まったく相手にされないのは悔しかったが、それでも、かの人に対して腹立たしさは感じなかった。あと数年もすれば、自分も大人になる。杯を交わしながら、夜を明かすこともできる。そう思っていた。けれど……、
——殿、ソロンギルの任を解いたとは真ですか。
夕食前、将の一人が父に訊いていたのを耳にしてしまった。
——これまでに充分、力は借りた。そろそろ飛び立ちたい頃だろう。
——何を悠長な……。
——仕方あるまい。あれには背負った星がある。そういう鷲だ。
彼——星の鷲が、いつかこの地を去ることは承知していた。一度、自分には仕えてくれぬのかと訊いたことがある。彼の答えは、
——申し訳ございませぬ。
否定だった。それならそれでいいと思った。少なくとも今はそばにいるのだから。だが、やはり……、
——いいわけがない。
別れはもう少し先の話だと思っていた。
◆◇◆◇◆◇◆
「殿下。いくらエドラスとはいえ、夜分、お一人で出歩かれるなど不用意な行動はお慎みください」
眉を顰めながらも、ソロンギルはセオデンを家の中へ入れてくれた。
「お寒かったでしょう。今、温かい飲み物をご用意しますから」
「そんなものはいい」
セオデンは彼の心遣いを断った。
「それより——、父が任を解いたと聞いた」
ソロンギルは僅かに目を見張ったが、表情が動いたのはそれだけで、すぐにいつもどおりの穏やかな顔になった。
「はい。お許しをいただきました」
「エドラスを出て、どこへ行くのだ?」
尋ねはしたが、答えは聞かずとも察しはついた。
「ゴンドールか?」
「はい」
ゴンドール——セオデンの生まれた地だ。幼い頃を過ごした壮麗な都の姿が脳裏に浮かんだ。麗しき白き貴婦人、ミナス・ティリス。石造りの立派な建物が建ち並ぶさまは、かつて隆盛を誇った王国の偉容を今に伝えている。モルドールの暗い空を眺める位置にありながら、灯火の下に雅やかな人々が集い賑わう、白き都の姿はどこまでもきらびやかだ。

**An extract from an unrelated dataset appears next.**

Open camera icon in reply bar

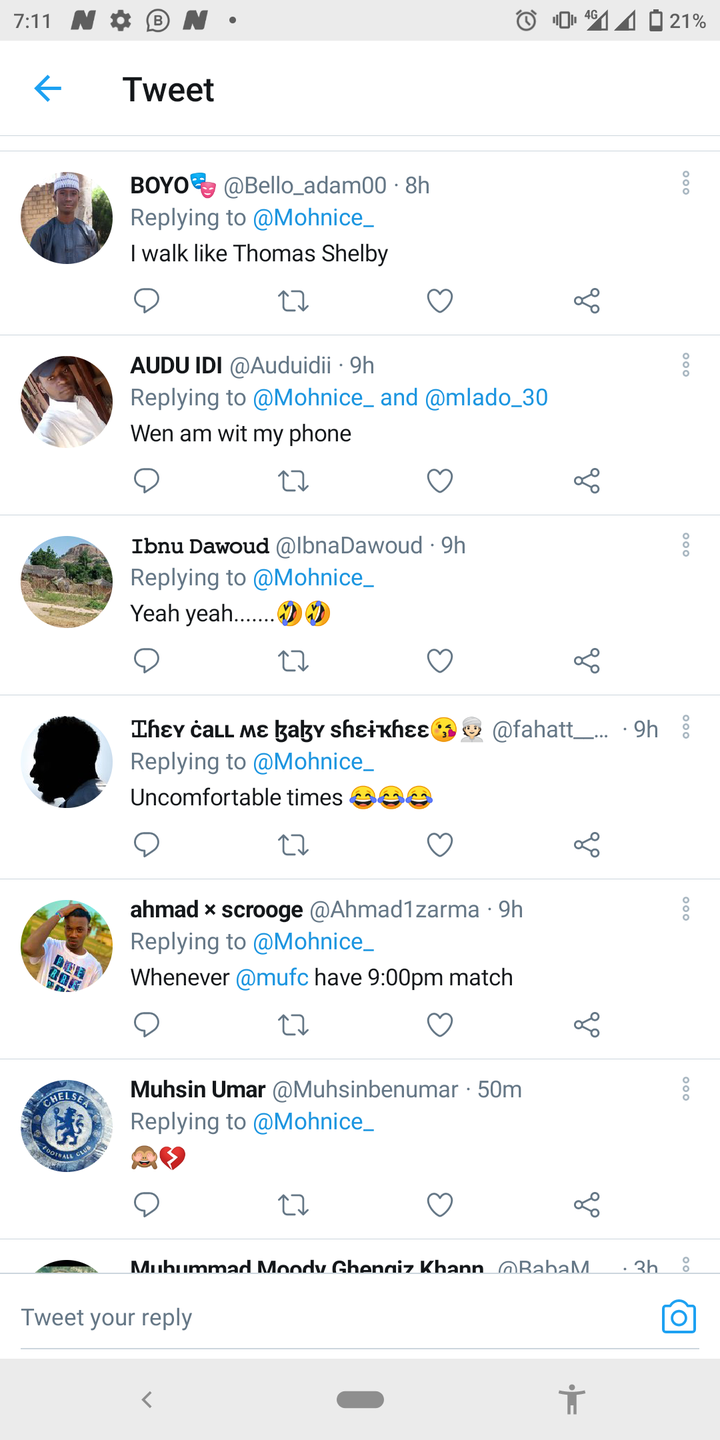tap(678, 1317)
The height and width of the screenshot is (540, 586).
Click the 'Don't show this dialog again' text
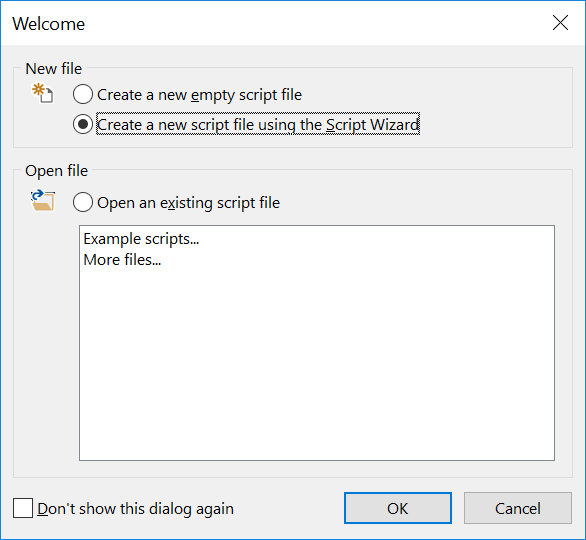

若いときをゴンドールで暮らした父は、あの都に惹かれた。父が王になってから、エドラスではゴンドールの言葉が使われるようになった。ミナス・ティリスのことを話すときは、とても懐かしそうな顔になる。それだけ人を惹きつけ、取り込んでしまう街だ。
——きっとこの男も……。
セオデンは黒髪の麗人を眺めた。ミナス・ティリスで暮らせば、エドラスで過ごした時など色褪せてしまうだろう。
「ゴンドールへ行ったら、エドラスのことも、わたしのことも忘れてしまうんだろうな……」
しばらくは憶えているかもしれない。けれど、離れれば自然と記憶は薄れる。きらびやかな街で暮らせば尚更だ。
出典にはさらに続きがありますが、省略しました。